» **EXERCISE DIRECTIONS**
Within the listing that follows, state how many lines include the word "agent"; write only that number.
*** DATA FOR THE TASK ***
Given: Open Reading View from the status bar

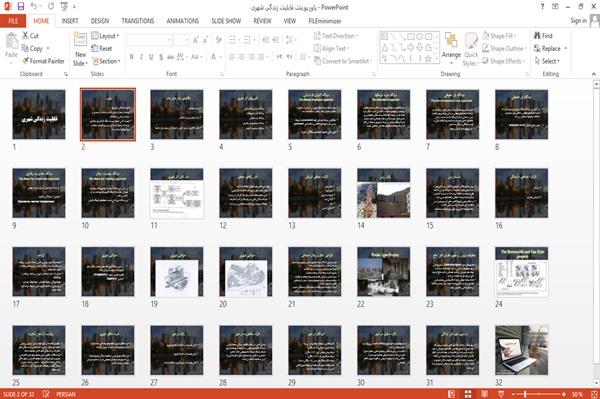Looking at the screenshot, I should point(484,394).
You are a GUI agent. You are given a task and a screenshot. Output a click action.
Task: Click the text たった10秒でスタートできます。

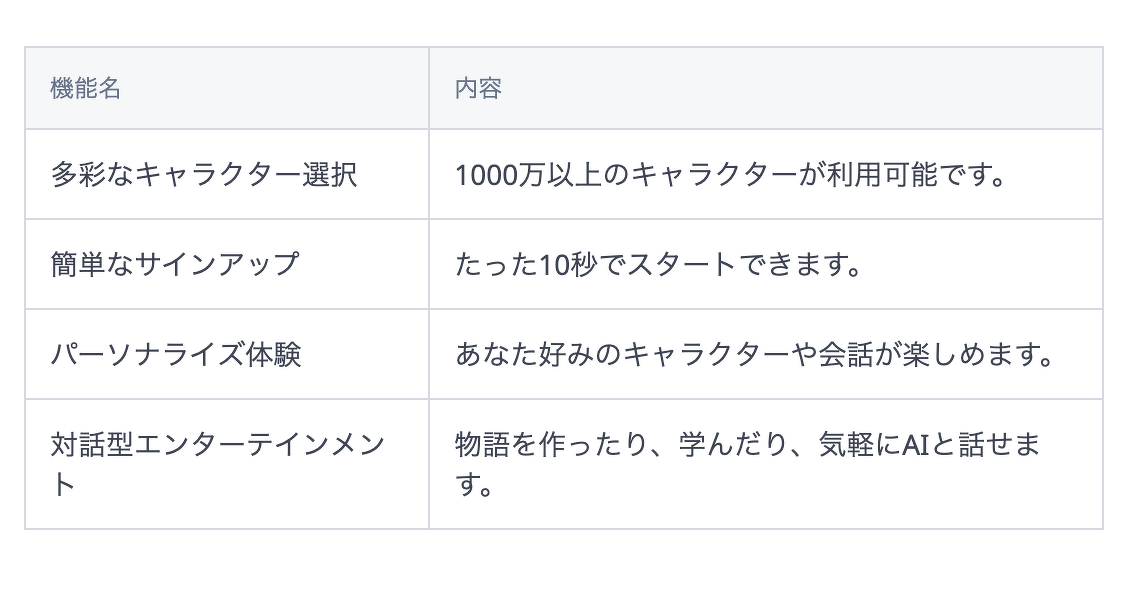658,264
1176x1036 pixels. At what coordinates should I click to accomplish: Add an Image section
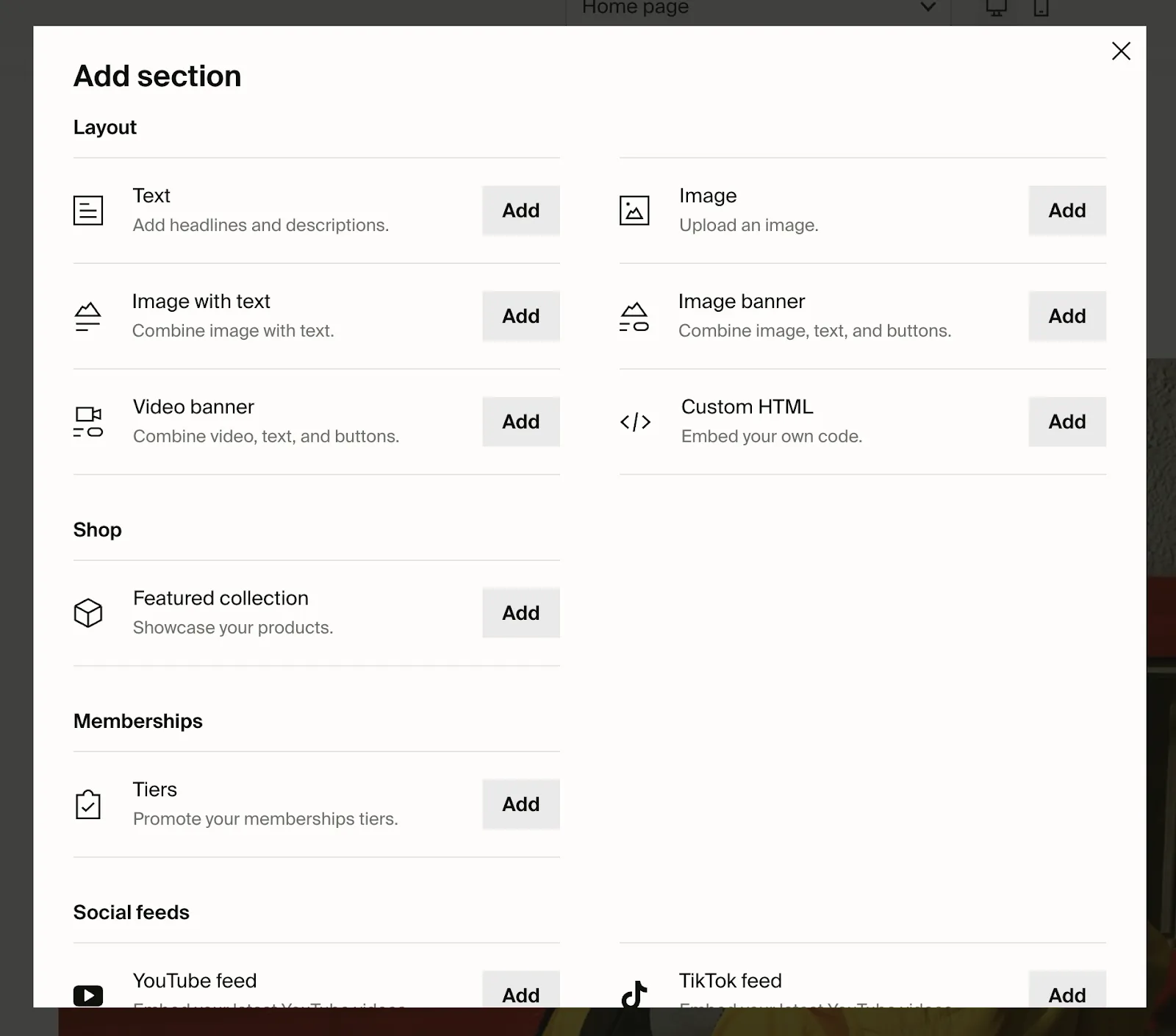[x=1066, y=210]
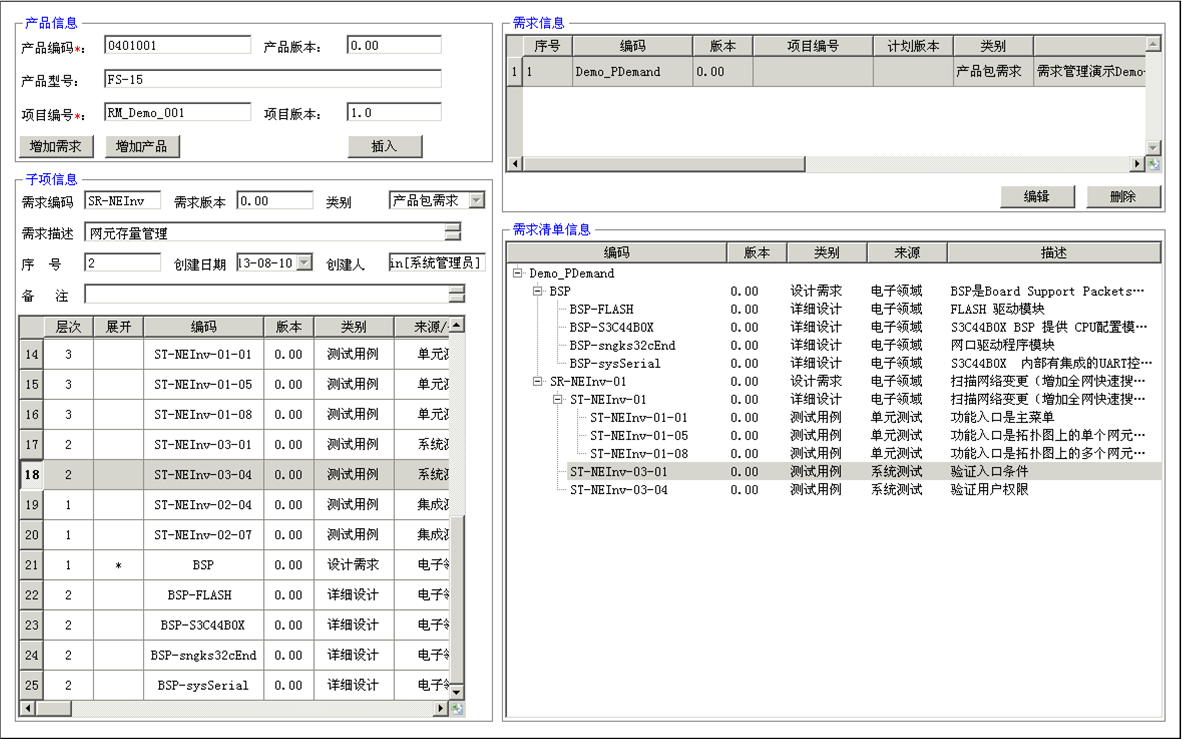Click the 编辑 button

point(1036,197)
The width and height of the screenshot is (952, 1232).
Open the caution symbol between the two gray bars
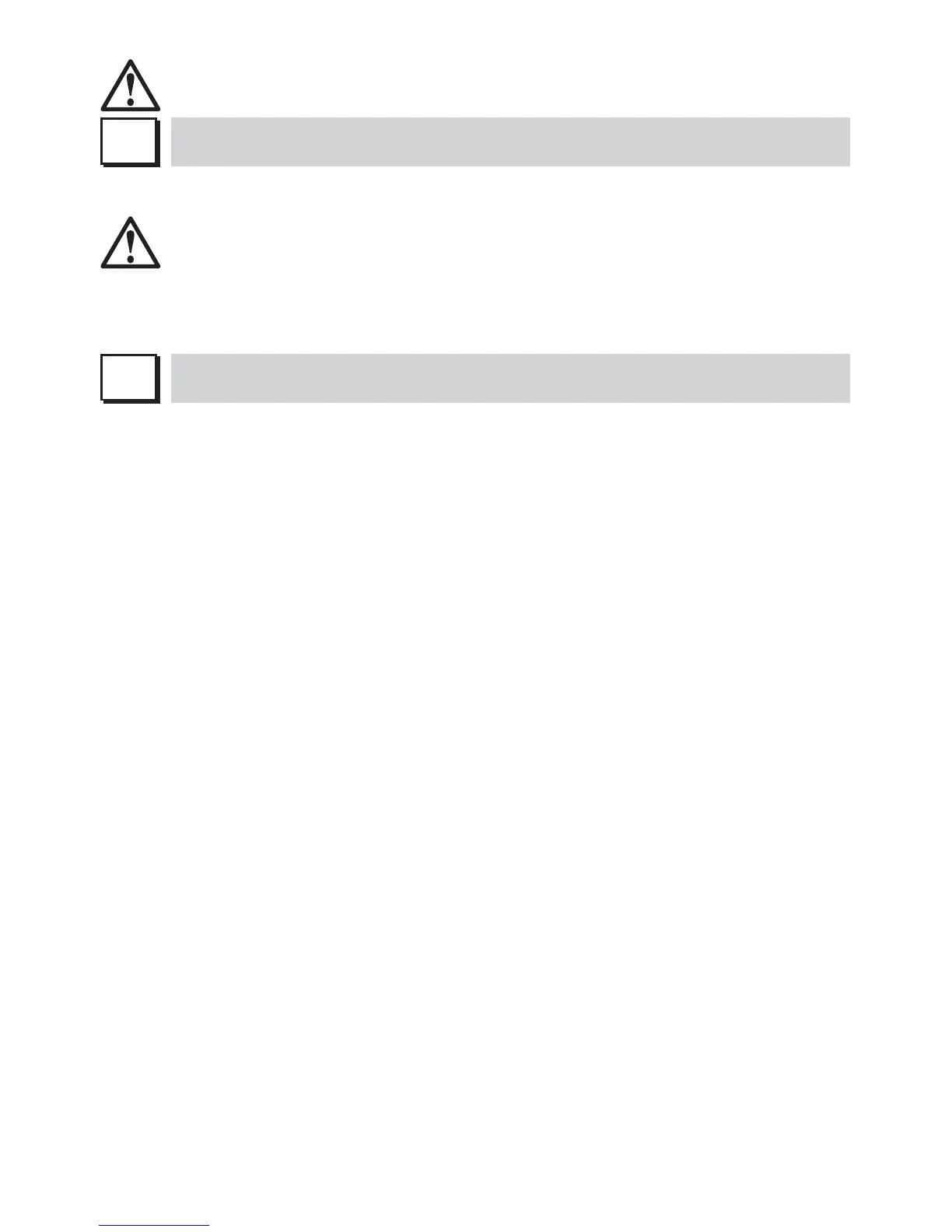tap(131, 243)
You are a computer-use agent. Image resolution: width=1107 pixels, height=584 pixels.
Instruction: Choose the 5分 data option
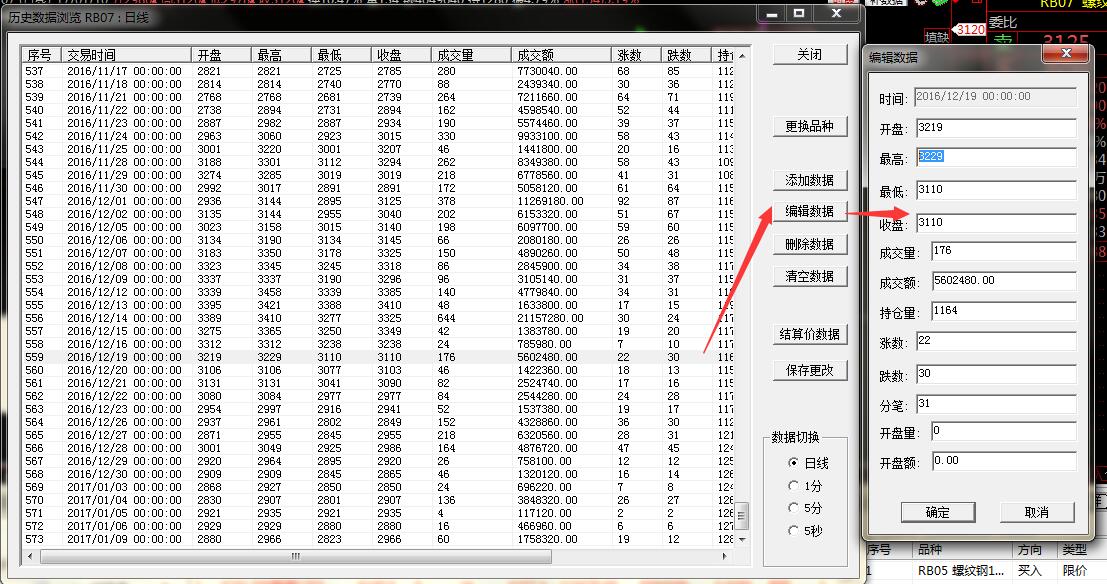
***
» **TASK OUTPUT**
2